### [Data excerpts]

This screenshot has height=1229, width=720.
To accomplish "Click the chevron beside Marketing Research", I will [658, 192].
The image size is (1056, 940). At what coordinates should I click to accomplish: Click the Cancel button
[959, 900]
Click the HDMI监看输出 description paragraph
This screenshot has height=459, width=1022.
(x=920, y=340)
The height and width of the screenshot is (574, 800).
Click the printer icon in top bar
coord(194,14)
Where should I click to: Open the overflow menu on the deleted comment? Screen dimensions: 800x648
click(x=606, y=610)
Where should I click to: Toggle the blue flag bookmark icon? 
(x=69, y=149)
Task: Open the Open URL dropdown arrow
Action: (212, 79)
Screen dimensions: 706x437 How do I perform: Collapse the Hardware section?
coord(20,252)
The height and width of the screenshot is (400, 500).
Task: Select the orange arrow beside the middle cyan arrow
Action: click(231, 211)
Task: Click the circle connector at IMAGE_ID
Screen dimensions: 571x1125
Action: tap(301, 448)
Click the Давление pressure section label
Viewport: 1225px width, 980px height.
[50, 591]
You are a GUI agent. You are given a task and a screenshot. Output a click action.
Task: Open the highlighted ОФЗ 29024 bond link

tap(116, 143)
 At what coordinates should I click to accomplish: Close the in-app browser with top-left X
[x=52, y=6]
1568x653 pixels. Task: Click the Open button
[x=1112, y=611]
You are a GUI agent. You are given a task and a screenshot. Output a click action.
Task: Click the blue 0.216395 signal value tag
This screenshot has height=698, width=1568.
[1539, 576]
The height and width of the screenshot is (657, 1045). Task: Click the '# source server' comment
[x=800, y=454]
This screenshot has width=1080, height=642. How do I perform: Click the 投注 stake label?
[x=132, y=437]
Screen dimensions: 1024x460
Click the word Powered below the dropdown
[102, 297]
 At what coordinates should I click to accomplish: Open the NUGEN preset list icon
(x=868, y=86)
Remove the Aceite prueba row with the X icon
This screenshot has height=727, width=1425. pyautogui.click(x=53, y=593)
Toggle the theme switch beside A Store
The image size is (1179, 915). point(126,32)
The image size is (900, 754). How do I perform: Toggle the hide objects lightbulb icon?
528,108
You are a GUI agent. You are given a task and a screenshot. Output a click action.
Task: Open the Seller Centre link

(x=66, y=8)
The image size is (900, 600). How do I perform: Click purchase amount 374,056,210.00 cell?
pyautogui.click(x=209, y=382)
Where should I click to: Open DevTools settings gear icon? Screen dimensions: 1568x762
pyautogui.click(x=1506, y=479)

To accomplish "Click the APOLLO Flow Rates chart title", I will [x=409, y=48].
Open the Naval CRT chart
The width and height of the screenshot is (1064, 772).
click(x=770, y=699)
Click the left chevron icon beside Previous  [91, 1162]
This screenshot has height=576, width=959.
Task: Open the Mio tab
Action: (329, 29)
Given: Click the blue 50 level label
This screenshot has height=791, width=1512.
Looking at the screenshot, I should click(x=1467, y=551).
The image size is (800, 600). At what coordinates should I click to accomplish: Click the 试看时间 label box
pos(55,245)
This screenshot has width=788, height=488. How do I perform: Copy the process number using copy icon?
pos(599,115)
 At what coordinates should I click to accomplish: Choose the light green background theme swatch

### [Aim of the task]
Gather every line from the entries above where the word "will" appears, and copy them.

### [Exercise result]
To accomplish "Click the chevron beside Marketing Research", I will [658, 192].
To accomplish "Click the APOLLO Flow Rates chart title", I will [x=409, y=48].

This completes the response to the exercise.